Epidemiology and Biostatistics

Research, Instructional, and Service Projects

In addition to offering a variety of courses and degree programs, the department is involved in a number of innovative research and service projects including:

IU Nexus Innovations Incubator Research (funded by NIH) Research and data collection is underway at Indiana University as a part of three Nexus Innovations Incubator projects. The IU Center for Interprofessional Health Education and Practice was created to foster an interdisciplinary approach to health care and education and prepare future health care providers to deliver high-quality, team-based care for the benefit of their patients and the communities they serve. Recent health care reform has placed an added emphasis on efficient, effective and accessible care, and Indiana University is well-positioned to be a leader in training students to collaborate across disciplines to provide optimal care to benefit patients and their families. Eight IU schools are involved in the initiative, including: Dentistry, Health and Rehabilitation Sciences, Medicine, Nursing, Optometry and Social Work, as well as the School of Public Health-Bloomington, and the Fairbanks School of Public Health in Indianapolis.

Diabetes, Diabetes Treatment and Breast Cancer Prognosis (funded by NIH) Type 2 Diabetes and breast cancer are common diseases with tremendous worldwide health impact. This project uses the Women’s Health Initiative (WHI), a large prospective cohort study, to assess the influence of pre-existing diabetes on prognosis of patients with breast cancer. The project will also examine the influence of the drug metformin on breast cancer prognosis. Metformin is used to treat diabetes but is attracting interest for its potential anticancer effects. We expect the study to advance understanding of whether and how pre-existing diabetes and diabetes treatment influence breast cancer survival. Improving knowledge of the effects of diabetes and diabetes treatment in relation to breast cancer prognosis will inform proper care not only for women who have diabetes and breast cancer, but also for women who have diabetes in general.

Trace Element Levels and Risk of Stroke (funded by NIH) Despite minor geographic shifts, the “Stroke Belt”, a region of highest stroke mortality in the Southeastern US identified a half century ago, still persists today. For decades, it has been demonstrated outside the US that geographic variations in trace elements may play critical roles in the development of cardiovascular diseases. However, the geographic variation of trace element levels in relation to stroke risk remains unclear. The overall objectives of this project are to examine the associations between trace element levels and stroke risk and to investigate whether geographic variation of trace element levels is related to the “Stroke Belt”. This research will help identify at-risk individuals for stroke, thus providing important data identifying whether stroke risk can be reduced by dietary, supplemental, lifestyle or environmental interventions that modify trace element patterns.

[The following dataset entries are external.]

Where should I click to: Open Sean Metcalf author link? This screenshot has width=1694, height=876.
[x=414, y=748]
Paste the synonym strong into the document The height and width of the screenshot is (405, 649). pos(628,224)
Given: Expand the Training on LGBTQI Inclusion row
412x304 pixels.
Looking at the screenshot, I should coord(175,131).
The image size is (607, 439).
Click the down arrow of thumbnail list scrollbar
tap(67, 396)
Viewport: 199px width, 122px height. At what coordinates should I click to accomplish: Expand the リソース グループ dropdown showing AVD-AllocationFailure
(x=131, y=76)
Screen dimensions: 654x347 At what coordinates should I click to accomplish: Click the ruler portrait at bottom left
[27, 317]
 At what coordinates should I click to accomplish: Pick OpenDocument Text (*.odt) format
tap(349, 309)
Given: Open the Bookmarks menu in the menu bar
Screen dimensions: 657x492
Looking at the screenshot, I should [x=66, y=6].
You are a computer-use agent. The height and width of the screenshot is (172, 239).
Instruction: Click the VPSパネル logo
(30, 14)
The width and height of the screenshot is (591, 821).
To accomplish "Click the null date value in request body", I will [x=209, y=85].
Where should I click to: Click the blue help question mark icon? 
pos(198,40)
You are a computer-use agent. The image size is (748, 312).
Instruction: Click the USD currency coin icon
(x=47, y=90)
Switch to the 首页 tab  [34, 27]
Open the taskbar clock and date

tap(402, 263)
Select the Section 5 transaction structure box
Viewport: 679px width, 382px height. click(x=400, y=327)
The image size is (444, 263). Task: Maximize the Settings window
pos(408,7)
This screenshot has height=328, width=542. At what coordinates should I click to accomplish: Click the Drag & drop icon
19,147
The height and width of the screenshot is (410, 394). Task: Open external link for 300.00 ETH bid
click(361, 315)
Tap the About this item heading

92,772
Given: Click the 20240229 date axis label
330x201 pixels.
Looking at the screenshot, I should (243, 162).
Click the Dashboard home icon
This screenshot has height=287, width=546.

Longitudinal Study of Caucasian and African American Colon Cancer Survivors (funded by American Cancer Society) The overall health and well-being of the growing number of cancer survivors increasingly requires attention. Cancer survivors are at elevated risk for recurrence, second cancers, and other forms of co-morbidity (e.g., cardiovascular disease, diabetes, and osteoporosis), and there are racial disparities in colon cancer prognosis and survival. Health behaviors may be associated with colon cancer prognosis and survival; however, little is known about patterns of health behaviors among persons diagnosed with colon cancer, and there is no data on possible racial differences. The purposes of this study are to quantify the extent to which health behaviors (e.g., diet, physical activity, and dietary supplement use) change following a diagnosis of colon cancer and possible racial differences. We will also examine whether colon cancer prognosis may be related to these modifiable health behaviors in both African American and White colon cancer patients.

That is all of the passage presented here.